My second planned book project expands my interest in popular theatrical technologies into the history of science to consider the slippage between magic and medicine as embodied theater. Magic and medicine overlap in several different kinds of performances that chart how changing bodies are represented on stage. In late medieval drama, the stock figure of the quack doctor revives dead characters on the stage, destabilizing the theatrical conventions that distinguish live and dead bodies. In streets and plays like Jonson’s Volpone, mountebanks travel with clowns who perform illness to demonstrate the curative powers of the drugs for sale, but the drugs’ effectiveness is often an illusion and techniques for feigning illness—like consuming massive quantities of butter to line the stomach—could sometimes produce real illness. London hospitals, like those depicted in The Changeling and The Honest Whore, also functioned as both medical and theatrical spaces as visitors paid to observe the antics of their mentally ill residents, whose presumed madness was often linked in the cultural imagination to supernatural forces.

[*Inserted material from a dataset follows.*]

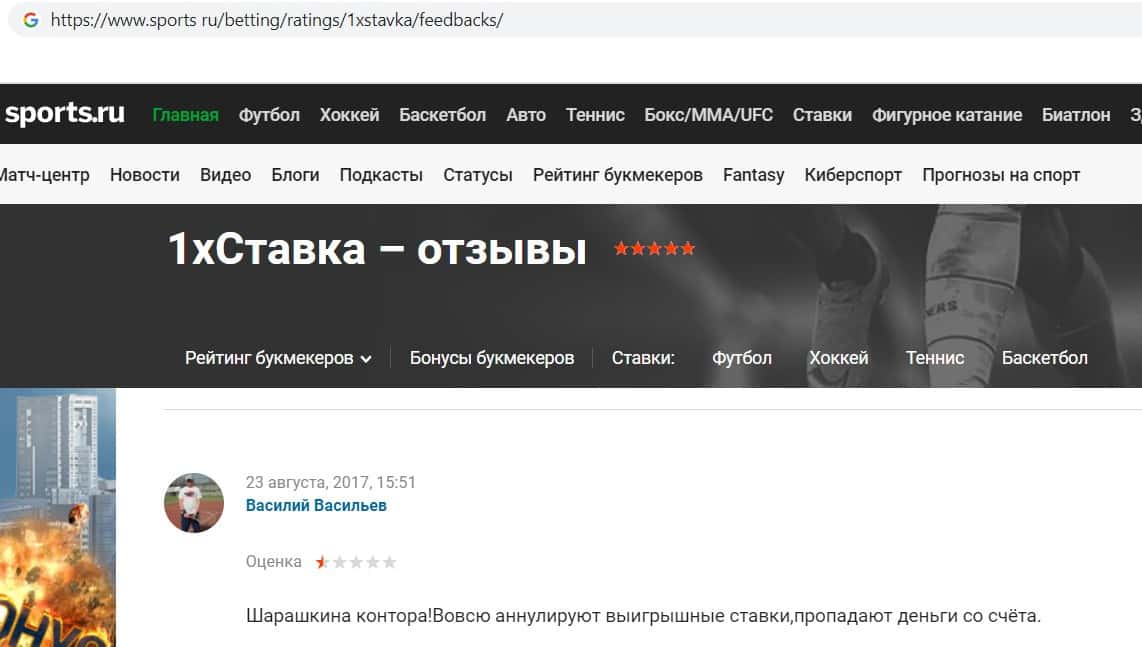This screenshot has width=1142, height=647.
Task: Open the Fantasy section link
Action: click(753, 175)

The gendered force of supernatural knowledge is embodied by the witches that populate Renaissance drama like John Ford’s The Witch of Edmonton and the literature surrounding the persecution of women as witches. Literary witches offering magic as medicine represent fantastical versions of the real scientific knowledge developed by women in domestic spaces as cooks, brewers, and ad hoc nurses. Together, these performances illustrate the overlap between magic and medicine as cultural discourses in the ways that they are deployed onstage in similar ways to similar effects.